(Stored data entries)
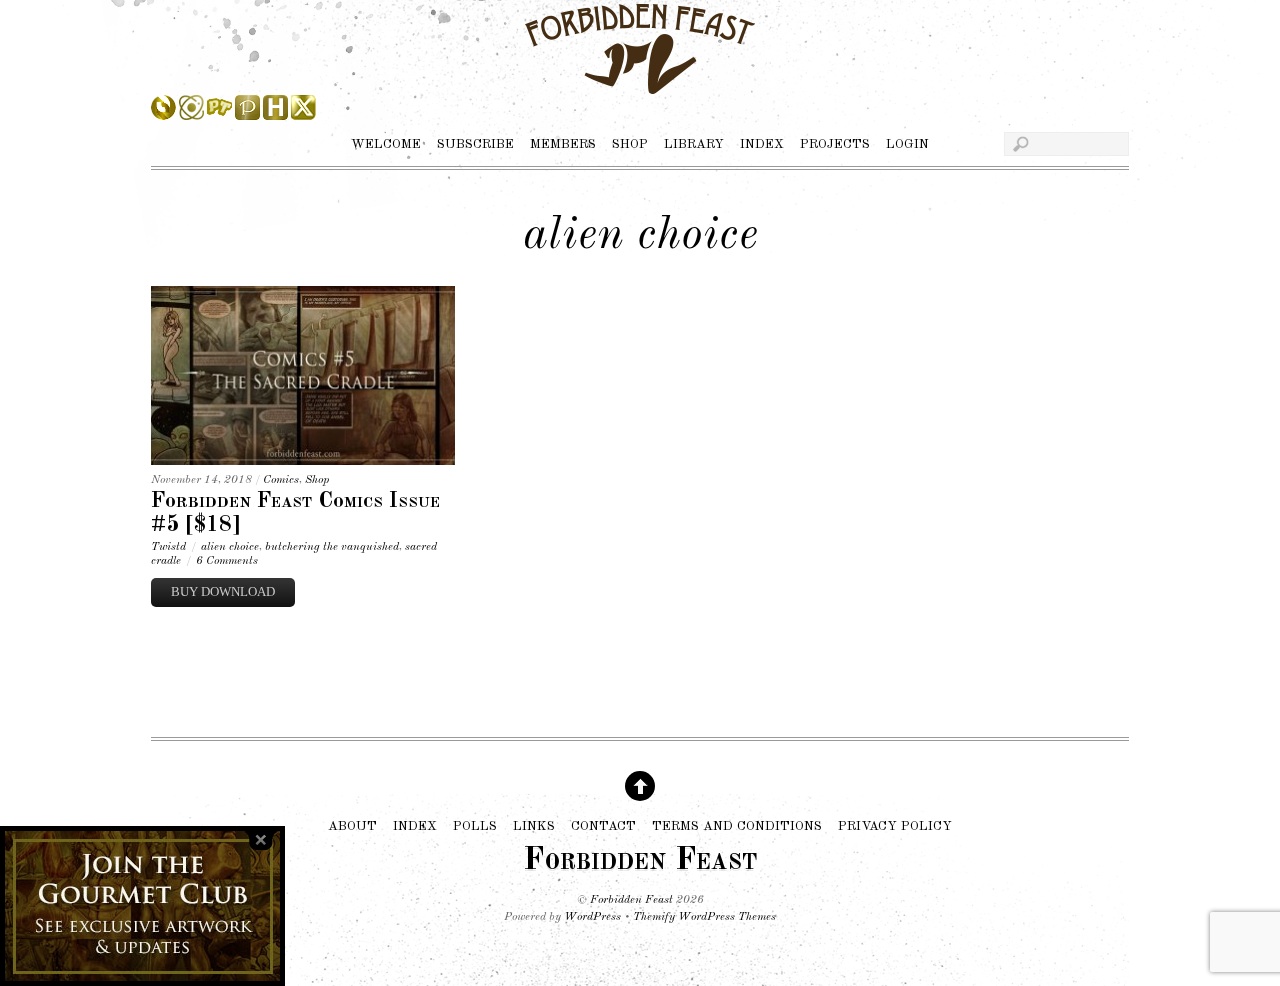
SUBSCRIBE (475, 144)
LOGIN (907, 144)
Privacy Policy (895, 825)
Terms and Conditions (737, 825)
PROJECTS (835, 144)
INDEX (762, 144)
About (352, 825)
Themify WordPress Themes (704, 917)
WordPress (592, 917)
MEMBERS (563, 144)
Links (534, 825)
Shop (317, 480)
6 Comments (227, 561)
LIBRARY (694, 144)
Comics (281, 480)
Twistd (168, 547)
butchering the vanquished (332, 547)
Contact (603, 825)
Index (415, 825)
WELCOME (386, 144)
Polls (475, 825)
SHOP (630, 144)
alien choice (230, 547)
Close (261, 840)
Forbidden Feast (631, 900)
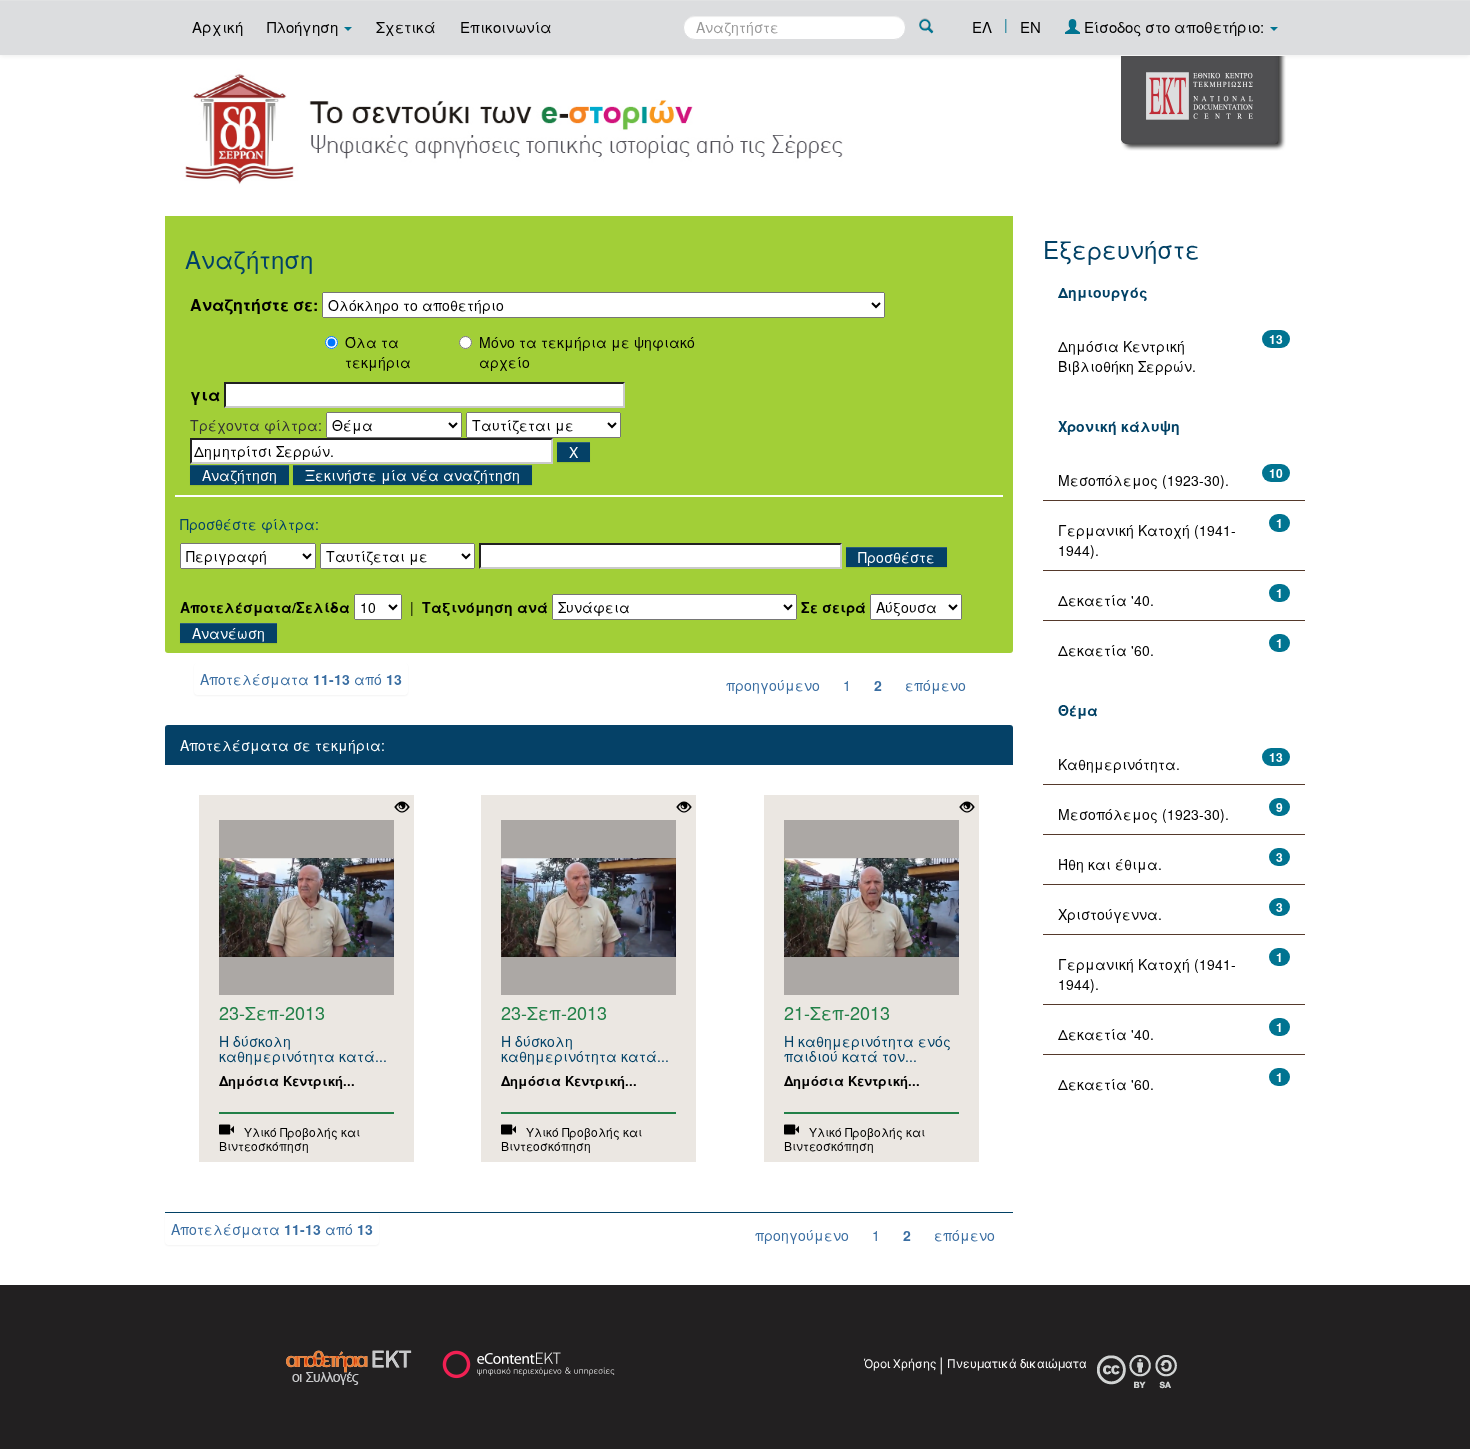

What is expected
Restate all entries exactly; pictures stay out.

Response area
SUBSCRIBE (475, 144)
LOGIN (907, 144)
Privacy Policy (895, 825)
Terms and Conditions (737, 825)
PROJECTS (835, 144)
INDEX (762, 144)
About (352, 825)
Themify WordPress Themes (704, 917)
WordPress (592, 917)
MEMBERS (563, 144)
Links (534, 825)
Shop (317, 480)
6 Comments (227, 561)
LIBRARY (694, 144)
Comics (281, 480)
Twistd (168, 547)
butchering the vanquished (332, 547)
Contact (603, 825)
Index (415, 825)
WELCOME (386, 144)
Polls (475, 825)
SHOP (630, 144)
alien choice (230, 547)
Close (261, 840)
Forbidden Feast (631, 900)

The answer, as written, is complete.